While Ontario’s population growth since the last census was 5.7 per cent, close to the national average of 5.9 per cent, that’s actually the lowest number since the 1981 to 1986 period.

But that figure is deceptively high. The GTA (or Toronto Census Metropolitan Area, in census-speak) posted a creditable 9.2 per cent increase, to almost 5.6 million people. The biggest winners locally—or losers, depending how you feel about crowds—were Milton and Whitchurch-Stouffville, which grew by 56 and 54 per cent respectively. (By way of comparison, data show the Calgary CMA growing by 12.6 per cent, which is bound to prompt whoops of approval from cowboy-hat manufacturers and the Federal Tory caucus.)

Windsor and Thunder Bay were the only major cities in the country to see their populations decline.

Out west, Alberta’s population jumped 10.2 per cent from its 2006 level, and Saskatchewan, long a net exporter of people, saw an above-average population increase of 6.7 per cent. Also, for the first time ever, the provinces west of Ontario (the Prairies and BC) out-populated Quebec and the Maritimes, due primarily to growth in Alberta and Saskatchewan.

What all these numbers reflect (beyond the commitment of successive governments to packing people into the country until every once-arable acre hosts a Home Depot and a Timmy’s drive-through) is the new economic reality in Canada: 145 years post-Confederation, we’re still a resource-based economy, shipping our oil and potash to industrial powers that will use them to build iPads they can ship back here for sale.

The resource du jour, of course, is oil, notably the stuff that gets dug out of the tar-drenched wasteland that is the Alberta oil sands. Environmental catastrope or not, Mordor West creates jobs and tax revenues, and there’s no equivalent money machine hiding in the Ontario bush.

At the same time, Ontario’s manufacturing base continues to implode—a trend unlikely to turn around as long as quaint foreigners are ready to build widgets for pennies a day.

But what about Toronto? We’re still Canada’s prime destination for immigrants, our housing market is holding up. Should we be worried?

Yep. Toronto still gets more than its share of new Canadians. They’re drawn here partly by opportunities in the financial and other sectors, but also by the large immigrant communities that are already here—or otherwise because this is where the plane landed. As opportunity shifts west, the propensity of Canucks-in-training to head to Calgary or Regina rather than Hogtown will accelerate.
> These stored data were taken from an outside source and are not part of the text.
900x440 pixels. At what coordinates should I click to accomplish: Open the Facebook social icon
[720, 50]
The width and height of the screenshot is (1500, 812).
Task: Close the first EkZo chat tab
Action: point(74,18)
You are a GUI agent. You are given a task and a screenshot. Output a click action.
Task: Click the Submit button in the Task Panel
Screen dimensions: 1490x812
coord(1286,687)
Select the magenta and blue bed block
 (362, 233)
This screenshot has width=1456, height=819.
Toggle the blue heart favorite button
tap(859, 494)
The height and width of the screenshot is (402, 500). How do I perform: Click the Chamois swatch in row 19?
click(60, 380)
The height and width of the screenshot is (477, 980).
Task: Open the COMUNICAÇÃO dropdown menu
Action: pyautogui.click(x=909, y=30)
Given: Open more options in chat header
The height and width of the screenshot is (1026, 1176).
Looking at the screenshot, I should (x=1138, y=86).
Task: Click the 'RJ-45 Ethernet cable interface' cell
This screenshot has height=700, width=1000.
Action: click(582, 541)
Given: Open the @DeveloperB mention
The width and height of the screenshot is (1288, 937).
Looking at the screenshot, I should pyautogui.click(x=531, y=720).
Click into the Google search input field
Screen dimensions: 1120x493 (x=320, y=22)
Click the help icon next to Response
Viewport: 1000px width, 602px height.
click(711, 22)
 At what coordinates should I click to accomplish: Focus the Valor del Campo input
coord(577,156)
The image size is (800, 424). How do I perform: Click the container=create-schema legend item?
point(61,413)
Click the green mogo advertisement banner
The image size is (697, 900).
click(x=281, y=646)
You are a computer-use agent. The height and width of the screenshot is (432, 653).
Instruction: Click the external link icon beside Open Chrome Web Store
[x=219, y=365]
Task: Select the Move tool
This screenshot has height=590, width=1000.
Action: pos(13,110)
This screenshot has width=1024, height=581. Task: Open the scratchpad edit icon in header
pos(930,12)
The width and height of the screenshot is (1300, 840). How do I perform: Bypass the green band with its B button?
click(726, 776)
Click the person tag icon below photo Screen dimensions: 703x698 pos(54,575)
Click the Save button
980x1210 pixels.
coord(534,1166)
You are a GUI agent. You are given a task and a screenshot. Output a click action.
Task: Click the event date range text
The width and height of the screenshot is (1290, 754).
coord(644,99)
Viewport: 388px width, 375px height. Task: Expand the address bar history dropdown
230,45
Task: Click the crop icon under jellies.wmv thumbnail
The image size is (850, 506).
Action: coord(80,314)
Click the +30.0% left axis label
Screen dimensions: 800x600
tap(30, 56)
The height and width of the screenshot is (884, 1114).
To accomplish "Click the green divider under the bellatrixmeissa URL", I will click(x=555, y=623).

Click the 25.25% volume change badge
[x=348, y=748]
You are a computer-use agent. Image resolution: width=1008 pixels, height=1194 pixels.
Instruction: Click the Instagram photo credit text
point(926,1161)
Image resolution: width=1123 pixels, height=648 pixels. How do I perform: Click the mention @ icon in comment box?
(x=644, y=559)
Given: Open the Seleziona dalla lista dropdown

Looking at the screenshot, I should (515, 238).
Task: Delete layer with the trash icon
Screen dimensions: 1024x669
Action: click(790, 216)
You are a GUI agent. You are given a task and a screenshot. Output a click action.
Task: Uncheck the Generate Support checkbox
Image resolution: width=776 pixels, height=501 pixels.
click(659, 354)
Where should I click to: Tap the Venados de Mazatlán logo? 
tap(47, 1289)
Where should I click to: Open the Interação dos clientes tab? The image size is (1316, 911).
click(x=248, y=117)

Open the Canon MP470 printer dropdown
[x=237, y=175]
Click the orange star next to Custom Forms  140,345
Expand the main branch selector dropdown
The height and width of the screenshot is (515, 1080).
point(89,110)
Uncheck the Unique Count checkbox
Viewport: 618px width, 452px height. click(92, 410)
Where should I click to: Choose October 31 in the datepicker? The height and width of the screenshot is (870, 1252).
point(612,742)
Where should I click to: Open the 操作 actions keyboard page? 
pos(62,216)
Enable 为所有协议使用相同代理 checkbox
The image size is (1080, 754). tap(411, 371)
We also have hard prognostication to back up our feeling that we’re being left behind. The Conference Board of Canada this month published a report suggesting that economic growth in Ontario will decline to an anemic 1.9 per cent and remain crappy for the next few years at least. The number is lower than the growth figure used in Ontario’s government projections, meaning that we can forget about belt-tightening and resign ourselves to holding up our pants with twine if we ever want to pay off our deficit.

The situation isn’t irretrievable by any means. But lacking black gold, and with manufacturing not likely to make a comeback, the end game for the province and the city has to be knowledge-based industries and new technologies. The Liberal government knows this, which is why Dalton McGuinty wants to be known as the education premier. It’s also the motive behind the expensive and controversial green energy programs, which are intended to make Ontario a leader in an industry still in the early stages of its development.

It’s unclear whether these strategies will work with a weak economy, reducing the tax revenues needed to pay for them. Whatever we end up doing now will be critical in determining whether the next generation of Ontarians spend their summer days at the Stampede or at the Ex.